Stored items
--------------------------------

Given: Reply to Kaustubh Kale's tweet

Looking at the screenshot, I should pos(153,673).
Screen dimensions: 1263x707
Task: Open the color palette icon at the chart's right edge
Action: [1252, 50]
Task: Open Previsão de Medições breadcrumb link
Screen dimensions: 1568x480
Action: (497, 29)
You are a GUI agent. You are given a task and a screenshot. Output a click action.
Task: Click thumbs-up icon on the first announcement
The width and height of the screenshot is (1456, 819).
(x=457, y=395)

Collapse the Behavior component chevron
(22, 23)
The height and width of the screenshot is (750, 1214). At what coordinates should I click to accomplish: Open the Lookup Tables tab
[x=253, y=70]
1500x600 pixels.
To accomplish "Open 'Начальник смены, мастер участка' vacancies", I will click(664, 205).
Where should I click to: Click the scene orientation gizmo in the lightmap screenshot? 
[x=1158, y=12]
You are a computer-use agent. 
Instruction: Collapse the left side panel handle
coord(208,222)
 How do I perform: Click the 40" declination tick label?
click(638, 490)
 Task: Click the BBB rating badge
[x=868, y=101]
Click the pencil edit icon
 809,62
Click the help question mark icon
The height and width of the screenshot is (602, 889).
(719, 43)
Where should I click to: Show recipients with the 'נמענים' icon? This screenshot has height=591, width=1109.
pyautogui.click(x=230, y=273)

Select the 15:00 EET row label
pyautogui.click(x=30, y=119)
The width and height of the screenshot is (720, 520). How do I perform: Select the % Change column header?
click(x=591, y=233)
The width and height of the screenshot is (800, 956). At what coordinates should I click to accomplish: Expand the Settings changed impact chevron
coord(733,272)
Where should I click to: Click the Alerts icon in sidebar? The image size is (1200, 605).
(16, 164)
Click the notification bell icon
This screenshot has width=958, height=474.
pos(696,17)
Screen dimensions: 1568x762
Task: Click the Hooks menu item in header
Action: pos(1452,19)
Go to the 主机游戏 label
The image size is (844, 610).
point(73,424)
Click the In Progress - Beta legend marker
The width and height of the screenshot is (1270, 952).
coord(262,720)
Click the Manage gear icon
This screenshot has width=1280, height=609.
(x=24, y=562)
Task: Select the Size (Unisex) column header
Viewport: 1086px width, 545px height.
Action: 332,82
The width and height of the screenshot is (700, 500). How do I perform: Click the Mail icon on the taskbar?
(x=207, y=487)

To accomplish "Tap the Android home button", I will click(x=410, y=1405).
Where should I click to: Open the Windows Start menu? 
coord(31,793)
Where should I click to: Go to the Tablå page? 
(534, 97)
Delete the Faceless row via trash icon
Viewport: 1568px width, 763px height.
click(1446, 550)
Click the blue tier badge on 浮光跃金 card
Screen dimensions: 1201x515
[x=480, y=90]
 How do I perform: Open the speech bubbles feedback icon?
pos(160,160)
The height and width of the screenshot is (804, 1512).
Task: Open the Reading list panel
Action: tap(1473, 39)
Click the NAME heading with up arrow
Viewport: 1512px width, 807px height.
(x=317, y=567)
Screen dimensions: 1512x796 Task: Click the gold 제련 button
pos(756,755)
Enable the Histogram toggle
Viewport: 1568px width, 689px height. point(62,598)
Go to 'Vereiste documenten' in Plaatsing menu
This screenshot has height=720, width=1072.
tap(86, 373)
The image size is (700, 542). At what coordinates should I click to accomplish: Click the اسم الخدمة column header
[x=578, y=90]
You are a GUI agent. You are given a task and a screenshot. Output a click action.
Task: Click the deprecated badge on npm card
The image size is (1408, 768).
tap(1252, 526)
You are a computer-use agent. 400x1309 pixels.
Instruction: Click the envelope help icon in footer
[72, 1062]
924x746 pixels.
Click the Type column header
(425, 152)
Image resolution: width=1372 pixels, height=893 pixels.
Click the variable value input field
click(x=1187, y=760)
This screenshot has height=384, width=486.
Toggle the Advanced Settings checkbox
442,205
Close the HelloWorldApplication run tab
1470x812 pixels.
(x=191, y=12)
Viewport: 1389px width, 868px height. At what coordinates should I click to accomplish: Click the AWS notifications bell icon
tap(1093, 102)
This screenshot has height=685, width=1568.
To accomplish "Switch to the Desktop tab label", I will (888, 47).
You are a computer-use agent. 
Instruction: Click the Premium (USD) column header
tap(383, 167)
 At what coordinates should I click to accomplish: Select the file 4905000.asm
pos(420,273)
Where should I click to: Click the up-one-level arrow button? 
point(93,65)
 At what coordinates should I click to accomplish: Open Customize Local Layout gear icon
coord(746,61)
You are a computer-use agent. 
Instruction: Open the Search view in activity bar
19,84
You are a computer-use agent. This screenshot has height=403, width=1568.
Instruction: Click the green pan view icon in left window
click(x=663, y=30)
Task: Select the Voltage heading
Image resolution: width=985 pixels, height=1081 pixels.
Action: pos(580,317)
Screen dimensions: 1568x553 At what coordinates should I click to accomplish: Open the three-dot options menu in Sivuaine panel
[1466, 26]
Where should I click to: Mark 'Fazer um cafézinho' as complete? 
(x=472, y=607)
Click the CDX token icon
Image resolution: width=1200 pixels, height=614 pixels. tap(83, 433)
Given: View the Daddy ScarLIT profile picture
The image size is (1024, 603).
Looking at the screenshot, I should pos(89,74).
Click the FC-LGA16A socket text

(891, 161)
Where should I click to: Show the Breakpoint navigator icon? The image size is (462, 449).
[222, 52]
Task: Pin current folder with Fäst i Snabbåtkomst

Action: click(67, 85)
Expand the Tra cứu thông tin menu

--------------------------------

§ **THE REQUEST**:
Render the part of the data above that opens with the line containing "How do I perform: Open" and closes with the line containing "Viewport: 1568px width, 689px", both included, as a JSON list of strings with one string per line and blank lines omitted.

§ **EXPECTED OUTPUT**:
[
  " How do I perform: Open the speech bubbles feedback icon?",
  "pos(160,160)",
  "The height and width of the screenshot is (804, 1512).",
  "Task: Open the Reading list panel",
  "Action: tap(1473, 39)",
  "Click the NAME heading with up arrow",
  "Viewport: 1512px width, 807px height.",
  "(x=317, y=567)",
  "Screen dimensions: 1512x796 Task: Click the gold 제련 button",
  "pos(756,755)",
  "Enable the Histogram toggle",
  "Viewport: 1568px width, 689px height. point(62,598)"
]